Iraqi Prime Minister Nouri al-Maliki talks with NBC's Richard Engel about the future of U.S. troops in Iraq and his country's security.

In his first interview as the new Iraqi prime minister, Nouri al-Maliki tried to reach out to the American people. He said he has a new priority — to get his own security forces ready soon, so American troops can go home.

Al-Maliki's comments, made to NBC News, anticipate Thursday's meeting of President Bush and British Prime Minister Tony Blair, who will confer at the White House on the violence in Iraq and the need for coalition forces.

On Wednesday the White House said the establishment of Iraq’s new government was an opportunity to reassess the need for American military forces but that any discussion of troop withdrawals would be premature.

Both Bush and Blair's ratings have declined sharply in the polls, and both leaders are under pressure to make troop cutbacks. The two leaders will hold a news conference Thursday at 7:30 p.m. ET.

On Wednesday — a day when 18 Iraqis and one more American solider were killed in bombings and drive-by shootings — al-Maliki had a message for the mothers of American soldiers serving in his country.

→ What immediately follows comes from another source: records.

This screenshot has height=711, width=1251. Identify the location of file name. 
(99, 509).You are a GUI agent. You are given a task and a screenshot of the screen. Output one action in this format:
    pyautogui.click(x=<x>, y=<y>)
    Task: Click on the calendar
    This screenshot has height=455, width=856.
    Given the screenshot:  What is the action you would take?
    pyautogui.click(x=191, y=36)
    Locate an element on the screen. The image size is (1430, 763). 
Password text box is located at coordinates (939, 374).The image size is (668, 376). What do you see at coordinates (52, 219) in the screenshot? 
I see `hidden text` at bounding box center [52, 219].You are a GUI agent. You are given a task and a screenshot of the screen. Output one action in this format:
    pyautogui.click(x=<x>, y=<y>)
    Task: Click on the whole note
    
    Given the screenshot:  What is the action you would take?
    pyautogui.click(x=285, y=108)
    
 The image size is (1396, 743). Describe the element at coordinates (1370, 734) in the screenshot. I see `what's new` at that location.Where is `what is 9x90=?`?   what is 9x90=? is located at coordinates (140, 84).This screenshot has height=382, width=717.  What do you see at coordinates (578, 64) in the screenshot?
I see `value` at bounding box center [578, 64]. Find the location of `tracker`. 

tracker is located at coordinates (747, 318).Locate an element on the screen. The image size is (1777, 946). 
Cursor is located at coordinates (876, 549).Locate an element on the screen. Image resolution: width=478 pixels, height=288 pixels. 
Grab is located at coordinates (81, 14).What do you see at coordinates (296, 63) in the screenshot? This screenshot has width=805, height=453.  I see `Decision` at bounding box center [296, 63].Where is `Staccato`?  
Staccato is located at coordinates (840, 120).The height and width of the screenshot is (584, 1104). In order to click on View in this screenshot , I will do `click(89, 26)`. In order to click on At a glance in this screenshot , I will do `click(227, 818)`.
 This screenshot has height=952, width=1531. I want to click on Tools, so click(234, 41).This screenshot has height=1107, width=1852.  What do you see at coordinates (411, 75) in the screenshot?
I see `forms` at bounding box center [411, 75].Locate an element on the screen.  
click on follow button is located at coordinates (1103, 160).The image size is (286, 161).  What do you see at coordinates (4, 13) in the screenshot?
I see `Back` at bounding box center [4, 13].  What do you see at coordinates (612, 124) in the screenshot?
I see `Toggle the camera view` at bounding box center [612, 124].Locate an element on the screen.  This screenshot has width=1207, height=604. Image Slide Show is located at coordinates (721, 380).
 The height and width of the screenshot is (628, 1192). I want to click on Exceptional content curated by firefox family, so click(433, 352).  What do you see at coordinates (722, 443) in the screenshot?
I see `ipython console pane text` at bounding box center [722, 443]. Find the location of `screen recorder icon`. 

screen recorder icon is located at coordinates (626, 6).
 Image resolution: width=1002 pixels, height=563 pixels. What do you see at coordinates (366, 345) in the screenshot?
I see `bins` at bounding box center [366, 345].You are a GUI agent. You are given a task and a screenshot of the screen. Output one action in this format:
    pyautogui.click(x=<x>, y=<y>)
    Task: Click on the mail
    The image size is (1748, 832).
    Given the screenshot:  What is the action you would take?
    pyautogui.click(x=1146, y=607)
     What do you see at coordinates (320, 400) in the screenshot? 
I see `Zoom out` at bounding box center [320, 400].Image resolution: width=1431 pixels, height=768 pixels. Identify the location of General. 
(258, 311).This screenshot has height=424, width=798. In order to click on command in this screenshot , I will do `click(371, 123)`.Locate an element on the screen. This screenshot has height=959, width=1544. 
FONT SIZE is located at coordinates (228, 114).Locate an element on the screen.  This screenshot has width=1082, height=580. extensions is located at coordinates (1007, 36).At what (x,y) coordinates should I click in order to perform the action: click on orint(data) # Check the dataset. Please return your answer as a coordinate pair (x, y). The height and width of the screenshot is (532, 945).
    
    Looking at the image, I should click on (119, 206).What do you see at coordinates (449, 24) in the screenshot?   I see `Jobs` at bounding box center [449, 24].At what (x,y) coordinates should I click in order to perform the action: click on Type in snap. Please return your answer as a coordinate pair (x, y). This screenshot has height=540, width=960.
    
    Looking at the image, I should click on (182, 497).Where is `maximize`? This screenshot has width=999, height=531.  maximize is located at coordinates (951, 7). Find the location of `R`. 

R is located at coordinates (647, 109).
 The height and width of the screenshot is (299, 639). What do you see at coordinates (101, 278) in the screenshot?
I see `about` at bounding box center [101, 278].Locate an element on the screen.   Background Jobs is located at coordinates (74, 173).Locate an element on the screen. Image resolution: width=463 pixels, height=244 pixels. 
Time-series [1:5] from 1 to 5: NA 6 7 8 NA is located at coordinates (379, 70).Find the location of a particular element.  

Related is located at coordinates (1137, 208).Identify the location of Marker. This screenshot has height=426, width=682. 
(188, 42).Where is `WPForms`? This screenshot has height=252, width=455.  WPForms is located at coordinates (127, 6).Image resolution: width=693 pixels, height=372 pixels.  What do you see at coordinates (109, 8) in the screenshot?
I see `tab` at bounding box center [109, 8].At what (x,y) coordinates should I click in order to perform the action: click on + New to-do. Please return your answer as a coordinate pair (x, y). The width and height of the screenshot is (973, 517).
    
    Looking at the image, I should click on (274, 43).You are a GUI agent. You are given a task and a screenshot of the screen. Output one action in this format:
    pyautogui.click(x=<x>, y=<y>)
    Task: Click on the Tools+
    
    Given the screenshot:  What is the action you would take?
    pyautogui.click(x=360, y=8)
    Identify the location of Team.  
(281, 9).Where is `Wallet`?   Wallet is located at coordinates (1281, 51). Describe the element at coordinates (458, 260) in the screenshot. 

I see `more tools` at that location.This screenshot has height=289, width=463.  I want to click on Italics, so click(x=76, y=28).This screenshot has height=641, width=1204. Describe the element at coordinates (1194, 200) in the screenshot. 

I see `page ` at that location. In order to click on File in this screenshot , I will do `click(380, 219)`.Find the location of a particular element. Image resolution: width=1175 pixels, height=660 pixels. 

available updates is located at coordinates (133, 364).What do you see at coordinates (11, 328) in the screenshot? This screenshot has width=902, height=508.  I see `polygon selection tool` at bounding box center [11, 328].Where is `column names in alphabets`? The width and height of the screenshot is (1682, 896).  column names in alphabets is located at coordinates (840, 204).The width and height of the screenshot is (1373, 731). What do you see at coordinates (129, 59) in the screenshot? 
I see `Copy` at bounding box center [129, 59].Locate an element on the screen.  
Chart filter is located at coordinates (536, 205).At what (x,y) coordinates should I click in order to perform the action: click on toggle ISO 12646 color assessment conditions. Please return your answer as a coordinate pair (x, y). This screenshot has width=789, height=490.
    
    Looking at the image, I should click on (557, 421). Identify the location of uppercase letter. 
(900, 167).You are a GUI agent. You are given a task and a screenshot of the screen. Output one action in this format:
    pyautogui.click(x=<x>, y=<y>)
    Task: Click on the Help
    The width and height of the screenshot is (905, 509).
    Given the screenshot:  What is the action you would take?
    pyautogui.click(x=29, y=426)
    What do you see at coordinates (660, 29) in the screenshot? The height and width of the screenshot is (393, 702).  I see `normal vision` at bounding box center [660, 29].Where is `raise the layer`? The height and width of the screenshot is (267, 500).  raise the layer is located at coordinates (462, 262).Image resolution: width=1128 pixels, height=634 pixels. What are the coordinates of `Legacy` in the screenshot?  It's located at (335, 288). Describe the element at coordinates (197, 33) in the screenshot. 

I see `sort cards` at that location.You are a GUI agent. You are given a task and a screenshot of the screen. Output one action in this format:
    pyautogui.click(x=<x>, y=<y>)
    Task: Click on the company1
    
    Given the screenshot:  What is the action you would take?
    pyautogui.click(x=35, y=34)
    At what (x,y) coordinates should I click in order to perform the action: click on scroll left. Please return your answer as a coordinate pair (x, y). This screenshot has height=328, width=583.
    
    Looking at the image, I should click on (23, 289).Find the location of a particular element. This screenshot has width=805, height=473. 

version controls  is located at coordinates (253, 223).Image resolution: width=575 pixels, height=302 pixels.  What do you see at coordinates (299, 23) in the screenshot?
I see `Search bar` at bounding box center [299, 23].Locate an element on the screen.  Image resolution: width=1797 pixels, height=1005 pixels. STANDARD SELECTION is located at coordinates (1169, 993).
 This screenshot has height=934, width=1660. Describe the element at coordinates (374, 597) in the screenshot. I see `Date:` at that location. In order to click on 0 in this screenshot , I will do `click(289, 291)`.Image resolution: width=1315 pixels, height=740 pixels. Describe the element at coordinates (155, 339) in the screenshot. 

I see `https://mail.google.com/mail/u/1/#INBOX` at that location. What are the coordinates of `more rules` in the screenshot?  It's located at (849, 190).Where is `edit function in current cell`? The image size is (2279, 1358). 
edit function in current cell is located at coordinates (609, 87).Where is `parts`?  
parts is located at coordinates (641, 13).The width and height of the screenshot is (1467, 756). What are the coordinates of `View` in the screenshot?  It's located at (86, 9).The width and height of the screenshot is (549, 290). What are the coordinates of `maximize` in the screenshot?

“We will do our best — all we can — in speeding up the process of sending the troops back to their families,” he said.

Al-Maliki says his own security forces should be able to take over from coalition troops in 18 months.

“Considering our determination to build our forces,” he says, “we will be finished by the end of 2007.”

But U.S. troops in Iraq, he said, must stay for now — pulling them out, he said, would be too “destabilizing.”

Al-Maliki sees American forces playing a very different role 18 months from now.

First, there would be fewer American troops. And, instead of fighting, they would be in a “supporting” role, mostly confined to their bases, where they would provide air support, logistics and training — and be a rapid reaction force.

“They would be contingency forces,” al-Maliki says, “to confront emergencies that could challenge this still relatively new nation.”

In NBC News’ 45-minute meeting, al-Maliki said he will personally oversee the defense and interior ministries, and he showed his take-charge style, saying, “As the commander in chief of the armed forces, I will deal [with] security myself.”

But U.S. military commanders predict that insurgents, including al-Qaida in Iraq’s Abu Musab al-Zarqawi, will intensify attacks to try to discredit al-Maliki.

“Zarqawi is bloodthirsty,” al-Maliki says. “And we must work together to break the back all of such groups.”

But al-Maliki says his success depends on his army and police — which, he admits, have been infiltrated by gangs and militias.